Your assignment:
Scan the data below and pick out the lines containing the word "height".

================

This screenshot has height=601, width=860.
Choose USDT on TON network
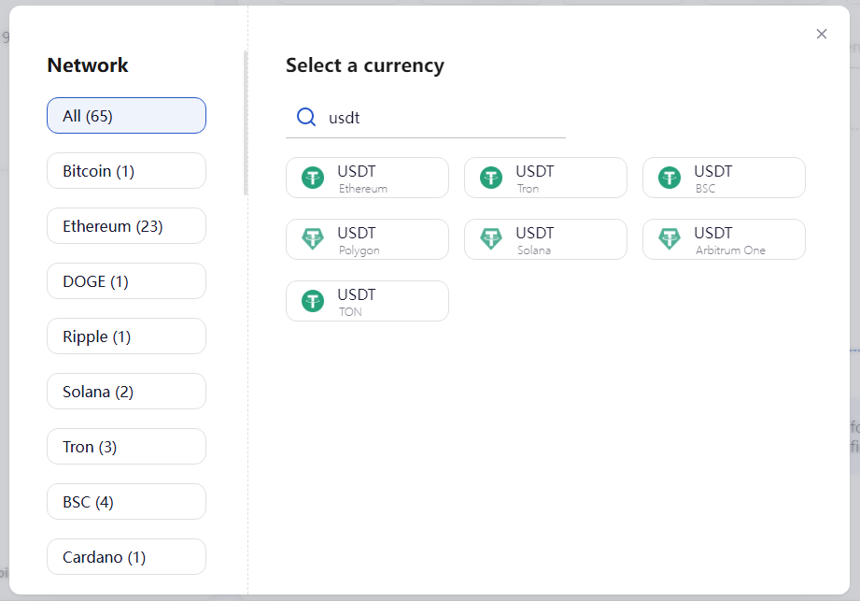click(x=367, y=301)
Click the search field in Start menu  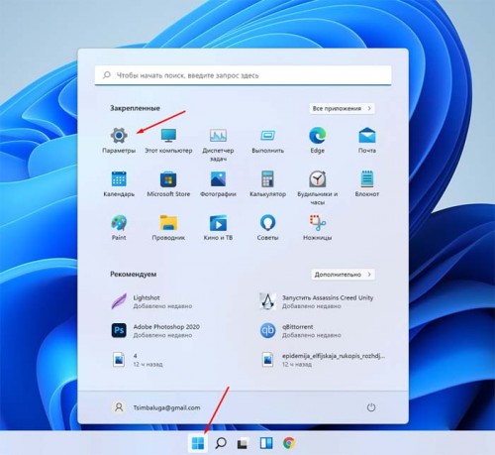(243, 75)
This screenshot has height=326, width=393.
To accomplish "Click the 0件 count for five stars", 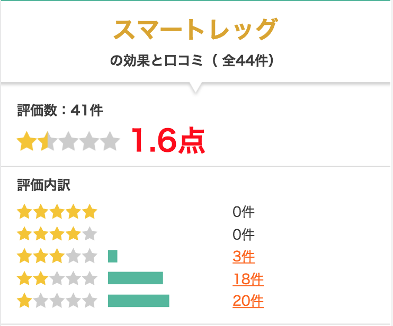I will tap(243, 212).
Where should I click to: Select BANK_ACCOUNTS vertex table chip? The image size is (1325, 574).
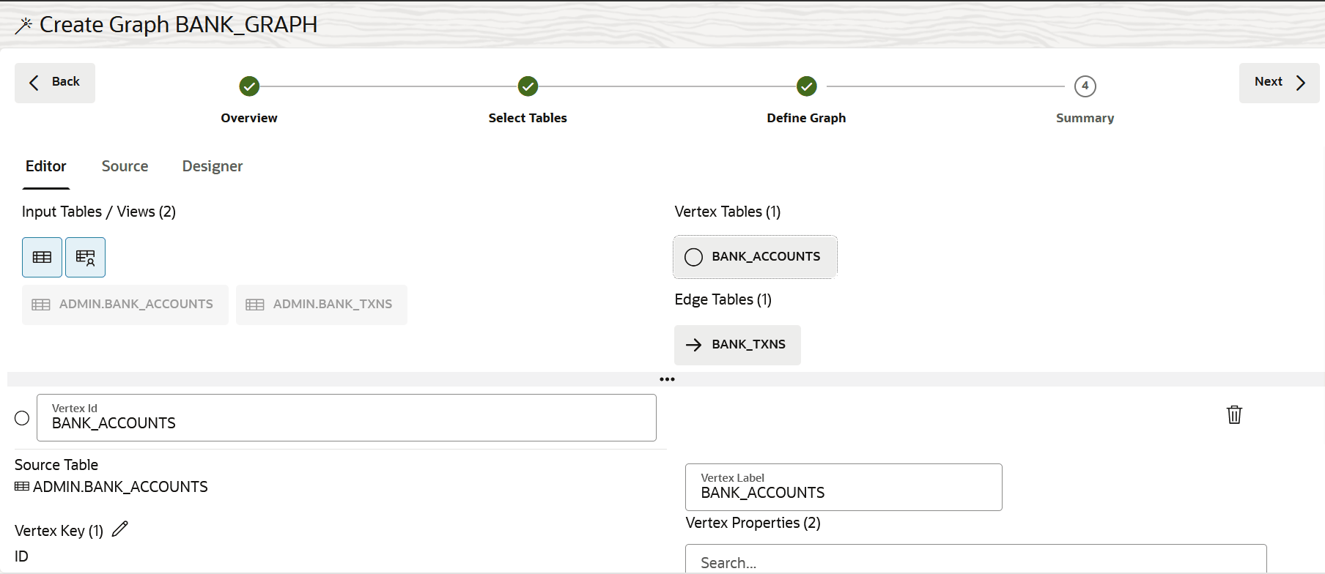coord(755,257)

================

Answer section:
This screenshot has height=601, width=860.
This screenshot has height=326, width=393.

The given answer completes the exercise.